My noble friend Lady Drake was pushing into this subject. We need to know what the optimal number of schemes is against which the Government are benching their drive to consolidation. I think the Committee deserves to have a clear answer to that. If we are to be asked to approve one set of interventions after another, it is only reasonable to be given a vision of the end state the Government have in mind once they all work their way through the system.

--- Later in debate ---
Baroness Stedman-Scott Portrait Baroness Stedman-Scott (Con)
- Hansard - - - Excerpts

The noble Baroness, Lady Drake, referred to the PM and the Chancellor calling for an “investment big bang” and said that these measures wrongly force schemes to invest in illiquid assets. The Government do not wish to direct trustees of pension scheme investments. Trustees must invest in line with their fiduciary duty; that is, in the best financial interest of their beneficiaries. Instead, we are seeking to remove barriers to investments in illiquid assets. The provisions in this instrument have received support from the pensions industry.

The noble Lord, Lord Davies, talked about default schemes. He is correct that almost all members save into the default arrangement. Those who self-select still receive regular information on charges and are generally engaged. He raised the subject of the threshold for “value for members” assessment being set at less than £100 million, which had increased from £10 million at consultation. He asked whether it would increase further in future.
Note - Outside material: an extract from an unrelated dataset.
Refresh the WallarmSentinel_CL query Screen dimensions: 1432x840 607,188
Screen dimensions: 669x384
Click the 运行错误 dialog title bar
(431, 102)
The Government increased the “value for members” assessment threshold following consultation with industry. The reason for this was to capture as many potential poorly performing occupational DC schemes as possible. We have evidence that the smaller a scheme is, the more likely it is to be poorly governed. By our moving the “value for members” assessment threshold from assets under £10 million to £100 million, more occupational DC schemes will have to undergo this rigorous new assessment. This will mean that more members will benefit from improved governance, administration and returns as a result. We will review the assets under the £100 million threshold regularly but have no plans to change it at present.

The noble Lord, Lord Davies, asked how meaningful to members the information would be. The Government are taking forward several measures—dashboards and simpler statements among others. The SI is about how these schemes are governed internally. We are intervening to prevent members languishing in poor schemes.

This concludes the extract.